Linux Executable

Embed your Linux Executable model

When your model is written in a language for which a specific OpenMOLE task doesn't exist, or if it uses an assembly of tools, libraries, binaries, etc. you have to use a container task to make it potable, so that you can send it to any machine (with potentially varying OS installations).

Packaging with Docker 🔗

The ContainerTask runs docker container in OpenMOLE. It is based on a container engine running without administration privileges called udocker. Using this task, you can run containers from the docker hub, or containers exported from docker.

Containers from the docker hub 🔗

A simple task running a python container would look like:

val container =
  ContainerTask(
    "python:3.6-stretch",
    """python -c 'print("youpi")'"""
  )

You can run this task. At launch time, it downloads the python image from the docker hub in order to be able to run it afterwards.

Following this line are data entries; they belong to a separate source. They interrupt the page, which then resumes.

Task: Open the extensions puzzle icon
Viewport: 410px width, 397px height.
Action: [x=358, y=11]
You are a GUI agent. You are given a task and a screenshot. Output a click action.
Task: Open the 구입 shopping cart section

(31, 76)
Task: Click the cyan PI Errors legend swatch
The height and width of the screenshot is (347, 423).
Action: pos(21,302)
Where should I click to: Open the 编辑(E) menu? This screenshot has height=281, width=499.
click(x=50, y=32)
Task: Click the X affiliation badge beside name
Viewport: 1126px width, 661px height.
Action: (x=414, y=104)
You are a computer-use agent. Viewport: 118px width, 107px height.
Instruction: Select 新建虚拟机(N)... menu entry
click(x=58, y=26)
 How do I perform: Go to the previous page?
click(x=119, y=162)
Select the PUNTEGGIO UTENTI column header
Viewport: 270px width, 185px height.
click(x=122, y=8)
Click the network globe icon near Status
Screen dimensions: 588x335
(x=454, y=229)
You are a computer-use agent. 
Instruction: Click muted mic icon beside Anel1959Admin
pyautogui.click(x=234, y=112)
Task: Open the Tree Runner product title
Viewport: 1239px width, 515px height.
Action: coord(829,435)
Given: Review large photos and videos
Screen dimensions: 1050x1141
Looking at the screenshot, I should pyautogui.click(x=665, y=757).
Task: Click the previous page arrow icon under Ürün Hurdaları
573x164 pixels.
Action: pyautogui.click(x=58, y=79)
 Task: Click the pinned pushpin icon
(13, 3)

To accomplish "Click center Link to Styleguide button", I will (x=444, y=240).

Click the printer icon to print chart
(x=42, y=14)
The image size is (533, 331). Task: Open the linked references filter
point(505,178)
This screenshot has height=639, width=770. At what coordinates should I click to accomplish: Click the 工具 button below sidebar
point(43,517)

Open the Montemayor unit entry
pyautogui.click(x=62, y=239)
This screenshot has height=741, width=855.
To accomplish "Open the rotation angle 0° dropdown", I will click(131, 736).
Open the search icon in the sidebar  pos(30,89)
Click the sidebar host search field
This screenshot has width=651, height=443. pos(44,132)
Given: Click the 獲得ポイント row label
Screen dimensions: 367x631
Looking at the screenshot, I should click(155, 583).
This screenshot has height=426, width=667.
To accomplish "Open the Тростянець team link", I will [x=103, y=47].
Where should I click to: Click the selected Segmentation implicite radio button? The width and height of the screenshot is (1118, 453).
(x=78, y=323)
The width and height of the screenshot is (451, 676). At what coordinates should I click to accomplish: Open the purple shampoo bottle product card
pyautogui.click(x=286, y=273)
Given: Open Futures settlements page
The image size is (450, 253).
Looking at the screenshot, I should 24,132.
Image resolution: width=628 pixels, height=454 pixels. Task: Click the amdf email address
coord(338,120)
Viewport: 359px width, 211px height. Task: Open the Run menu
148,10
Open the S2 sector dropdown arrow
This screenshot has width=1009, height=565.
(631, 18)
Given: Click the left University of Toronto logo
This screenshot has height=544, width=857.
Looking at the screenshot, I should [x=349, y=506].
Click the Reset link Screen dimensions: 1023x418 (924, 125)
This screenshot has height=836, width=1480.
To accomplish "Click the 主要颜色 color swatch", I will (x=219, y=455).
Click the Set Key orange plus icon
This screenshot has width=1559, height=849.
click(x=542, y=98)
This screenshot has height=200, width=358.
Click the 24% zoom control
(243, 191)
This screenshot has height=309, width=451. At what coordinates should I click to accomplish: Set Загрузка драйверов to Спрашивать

Let's imagine a slightly more complete example: we will use the following python script, which uses the numpy library to multiply a matrix (stored in a csv file) by a scalar number.

import sys
import numpy
from numpy import *
from array import *
import csv

input = open(sys.argv[1],'r')
n = float(sys.argv[2])

print("reading the matrix")
data = csv.reader(input)
headers = next(data, None)

array = numpy.array(list(data)).astype(float)

print(array)
print(n)
mult = array * n

print("saving the matrix")
numpy.savetxt(sys.argv[3], mult, fmt='%g')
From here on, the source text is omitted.